What are the lines from the one with "Check the gift card amounts checkbox" through the end of the records below, written out exactly and without the pictures?

Collected data:
···

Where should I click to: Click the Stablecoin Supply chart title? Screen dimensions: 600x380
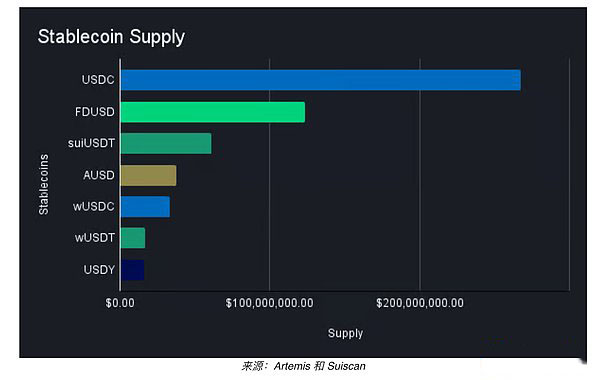[x=111, y=37]
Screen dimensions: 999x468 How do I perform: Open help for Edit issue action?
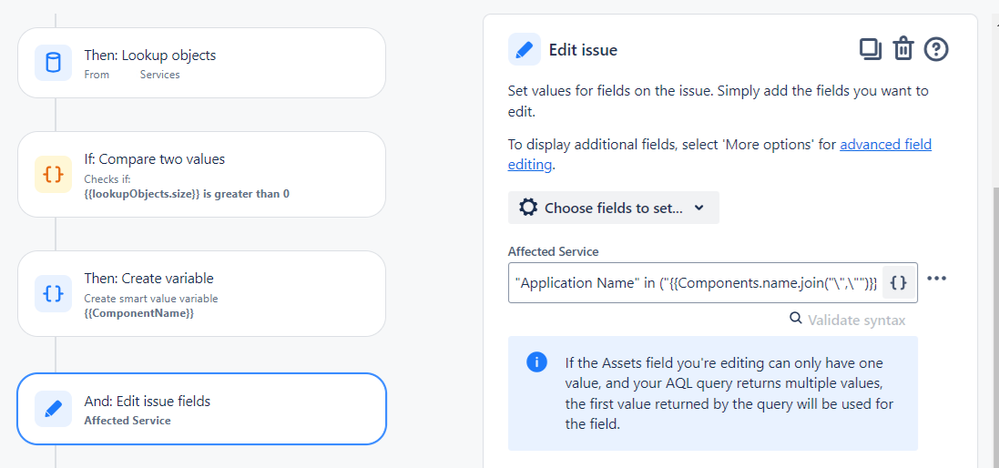point(936,49)
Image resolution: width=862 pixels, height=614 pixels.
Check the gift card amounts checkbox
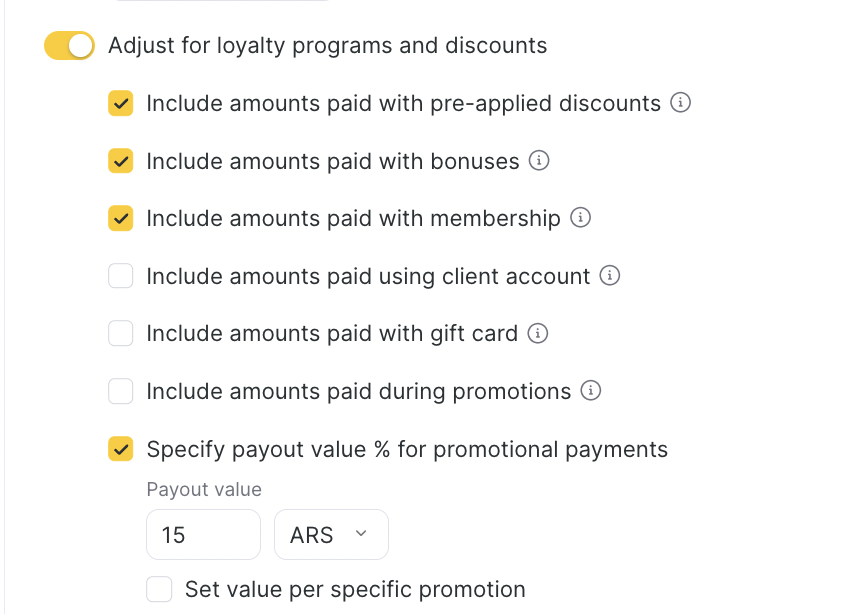(x=121, y=334)
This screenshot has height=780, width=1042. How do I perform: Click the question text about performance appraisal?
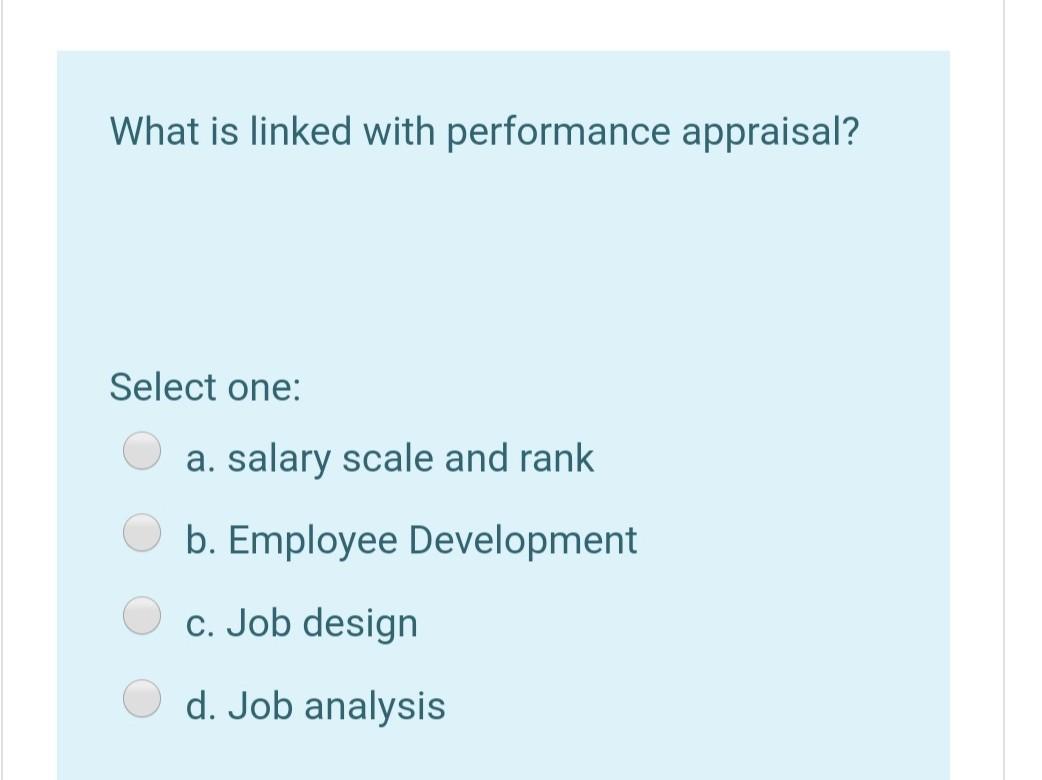pyautogui.click(x=483, y=131)

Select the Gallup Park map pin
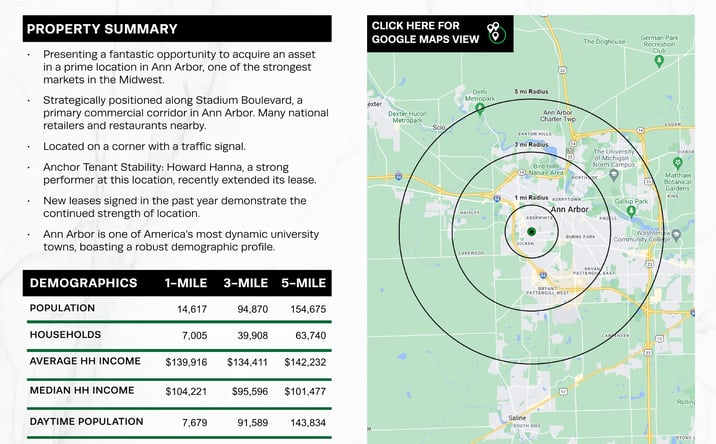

···

RESULT FOR THIS TASK:
Check the gift card amounts checkbox
(x=121, y=334)
This screenshot has height=780, width=1042. How do I perform: Click the question text about performance appraisal?
pyautogui.click(x=483, y=131)

Select the Gallup Park map pin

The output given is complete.